Transcend Recovery, an upscale chain of sober living facilities, with seven houses throughout Los Angeles, has accepted recovering people from Ocala to be a part of a their community for years. They offer a scholarship fund, but they are utilized on a case by case basis to help those in need. All decisions are made independently of any company so only the client’s recovery and best interests are factored into the scholarship decision.

Geneva Lerner, former Intake Coordinator at Sierra Tuscon, saw the struggles people were having to afford rehabilitation. She realized this kind of high-end treatment was often difficult for people. Some had the money readily available or at least had family who did. Lerner found it very painful to take phone calls from those who truly needed the help only to be told they could not afford it. Lerner said, “Some people would dip into their 401(k) and others would sell their life insurance policy. Some tried loans but were hardly ever successful.”

“I am fortunate enough to still have a family and beyond that, a family that stuck by my side, willing to help pay for my time in treatment,” says Jimmy Carney, a Sober Companion at Sober Escorts, a local operation that safely assists people to and from the places they need to go.

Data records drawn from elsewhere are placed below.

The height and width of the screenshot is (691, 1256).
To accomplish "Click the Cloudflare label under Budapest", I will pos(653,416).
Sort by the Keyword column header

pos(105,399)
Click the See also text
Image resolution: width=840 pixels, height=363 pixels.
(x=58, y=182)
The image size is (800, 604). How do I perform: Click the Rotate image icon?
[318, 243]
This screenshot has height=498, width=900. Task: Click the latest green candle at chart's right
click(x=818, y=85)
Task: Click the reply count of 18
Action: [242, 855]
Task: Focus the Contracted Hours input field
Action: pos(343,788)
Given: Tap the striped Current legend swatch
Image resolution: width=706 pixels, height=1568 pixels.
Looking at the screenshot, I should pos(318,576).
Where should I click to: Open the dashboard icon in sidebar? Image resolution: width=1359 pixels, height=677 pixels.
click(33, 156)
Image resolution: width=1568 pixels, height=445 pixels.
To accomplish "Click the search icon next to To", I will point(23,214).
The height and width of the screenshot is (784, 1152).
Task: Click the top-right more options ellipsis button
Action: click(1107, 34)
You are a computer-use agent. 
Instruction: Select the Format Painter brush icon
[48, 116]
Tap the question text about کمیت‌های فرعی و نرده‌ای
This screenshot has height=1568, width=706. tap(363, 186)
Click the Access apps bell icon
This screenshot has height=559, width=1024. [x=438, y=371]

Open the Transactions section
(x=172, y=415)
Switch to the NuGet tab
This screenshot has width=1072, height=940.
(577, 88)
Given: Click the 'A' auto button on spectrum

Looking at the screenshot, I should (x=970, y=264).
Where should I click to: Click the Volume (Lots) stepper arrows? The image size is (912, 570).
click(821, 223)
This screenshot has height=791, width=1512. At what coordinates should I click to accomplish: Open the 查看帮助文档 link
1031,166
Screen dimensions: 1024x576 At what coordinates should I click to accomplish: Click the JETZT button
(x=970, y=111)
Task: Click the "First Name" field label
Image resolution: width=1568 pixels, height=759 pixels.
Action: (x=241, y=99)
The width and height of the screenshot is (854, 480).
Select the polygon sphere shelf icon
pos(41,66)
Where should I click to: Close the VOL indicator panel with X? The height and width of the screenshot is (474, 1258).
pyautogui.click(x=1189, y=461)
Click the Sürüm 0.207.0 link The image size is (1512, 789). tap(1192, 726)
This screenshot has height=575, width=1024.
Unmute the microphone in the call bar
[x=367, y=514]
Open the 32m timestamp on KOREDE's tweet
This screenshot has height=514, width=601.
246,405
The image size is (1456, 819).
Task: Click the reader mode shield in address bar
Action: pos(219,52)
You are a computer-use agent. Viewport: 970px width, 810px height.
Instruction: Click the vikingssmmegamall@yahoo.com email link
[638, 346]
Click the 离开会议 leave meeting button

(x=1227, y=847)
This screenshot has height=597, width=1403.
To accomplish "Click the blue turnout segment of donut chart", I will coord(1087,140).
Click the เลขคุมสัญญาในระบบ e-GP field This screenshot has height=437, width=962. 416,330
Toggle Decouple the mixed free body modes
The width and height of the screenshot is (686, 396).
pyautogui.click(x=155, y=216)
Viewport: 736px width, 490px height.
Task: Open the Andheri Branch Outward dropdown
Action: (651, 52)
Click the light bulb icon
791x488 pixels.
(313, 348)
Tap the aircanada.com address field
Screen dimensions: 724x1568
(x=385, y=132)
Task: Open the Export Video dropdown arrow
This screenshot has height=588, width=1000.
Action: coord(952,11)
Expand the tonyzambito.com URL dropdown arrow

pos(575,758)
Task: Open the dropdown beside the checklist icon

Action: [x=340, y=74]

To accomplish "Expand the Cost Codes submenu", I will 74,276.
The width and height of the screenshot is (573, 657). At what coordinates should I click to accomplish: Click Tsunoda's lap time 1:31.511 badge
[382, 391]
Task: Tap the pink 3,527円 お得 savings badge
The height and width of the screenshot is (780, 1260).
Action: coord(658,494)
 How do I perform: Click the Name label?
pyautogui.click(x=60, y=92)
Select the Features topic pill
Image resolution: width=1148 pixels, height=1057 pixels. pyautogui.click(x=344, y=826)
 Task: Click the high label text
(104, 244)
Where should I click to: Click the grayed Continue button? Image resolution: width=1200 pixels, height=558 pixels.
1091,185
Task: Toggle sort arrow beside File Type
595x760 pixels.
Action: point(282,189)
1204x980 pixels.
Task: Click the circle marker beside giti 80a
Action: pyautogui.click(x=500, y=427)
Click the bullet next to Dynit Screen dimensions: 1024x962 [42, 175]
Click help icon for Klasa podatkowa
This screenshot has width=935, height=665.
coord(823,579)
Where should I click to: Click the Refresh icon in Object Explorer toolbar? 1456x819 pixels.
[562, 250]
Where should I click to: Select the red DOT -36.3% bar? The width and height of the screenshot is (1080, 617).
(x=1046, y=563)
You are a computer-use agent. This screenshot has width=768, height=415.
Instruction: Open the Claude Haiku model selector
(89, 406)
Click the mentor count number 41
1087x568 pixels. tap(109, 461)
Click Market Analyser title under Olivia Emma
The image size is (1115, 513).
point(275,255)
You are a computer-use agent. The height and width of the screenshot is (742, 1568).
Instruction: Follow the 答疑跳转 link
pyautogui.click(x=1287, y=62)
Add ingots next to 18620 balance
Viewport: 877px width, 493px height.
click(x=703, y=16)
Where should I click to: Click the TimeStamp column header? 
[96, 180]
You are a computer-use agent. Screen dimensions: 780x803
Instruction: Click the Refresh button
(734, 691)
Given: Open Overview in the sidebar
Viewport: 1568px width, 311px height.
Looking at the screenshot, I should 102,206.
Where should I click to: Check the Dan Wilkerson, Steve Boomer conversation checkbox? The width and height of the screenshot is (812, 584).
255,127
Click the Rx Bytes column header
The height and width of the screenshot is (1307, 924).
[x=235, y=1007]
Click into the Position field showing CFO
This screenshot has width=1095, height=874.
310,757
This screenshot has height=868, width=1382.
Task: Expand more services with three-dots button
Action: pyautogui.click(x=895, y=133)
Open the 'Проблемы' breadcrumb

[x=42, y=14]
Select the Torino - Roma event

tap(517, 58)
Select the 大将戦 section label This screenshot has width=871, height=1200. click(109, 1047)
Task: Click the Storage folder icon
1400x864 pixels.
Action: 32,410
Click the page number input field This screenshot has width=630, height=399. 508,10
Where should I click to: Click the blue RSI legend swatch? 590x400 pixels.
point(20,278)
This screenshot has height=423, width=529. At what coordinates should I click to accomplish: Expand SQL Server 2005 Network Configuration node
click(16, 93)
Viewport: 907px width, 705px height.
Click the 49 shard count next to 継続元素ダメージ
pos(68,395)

Not everyone is as fortunate as Carney. Many have to rely on state-run facilities and what their insurance may or may not cover. “Now I see the pain and anguish of my clients and the distraught families who have no clue where to turn or what to do next.”

I myself am in recovery and went through The Refuge, which is my reason for being in Ocala. I had an addiction to prescription drugs that became progressively worse over the course of eight years. Every time I heard that tear from the prescription pad at the doctor’s office, I knew I had another month’s supply. 

There are so many opinions on whether rehab is needed to recovery from addiction. Some are strongly against it. Jake Luther, says, “Thirty-grand only to be told to go do a twelve step program. Probably close to a million dollars spent on rehabs, halfway houses, physiatrists and medications. All I ever wanted was a boat and to be hugged.”

My mother, Lori Simpson, unfortunately had to learn the ins-and outs- of affording treatment for my long-standing is preferred addiction. “The best option is to find a facility your insurance company considers in-network,” Lori says. “If this is not possible, request a PPO waiver (in-network exception). Your insurance company may try to discourage you, but you have the right to receive evidence-based treatment, by qualified professionals, for this very serious illness – the same as someone with cancer. If they resist, contact the Department of Health and Human Services about your insurance company’s non-compliance. You cannot wish away addiction.”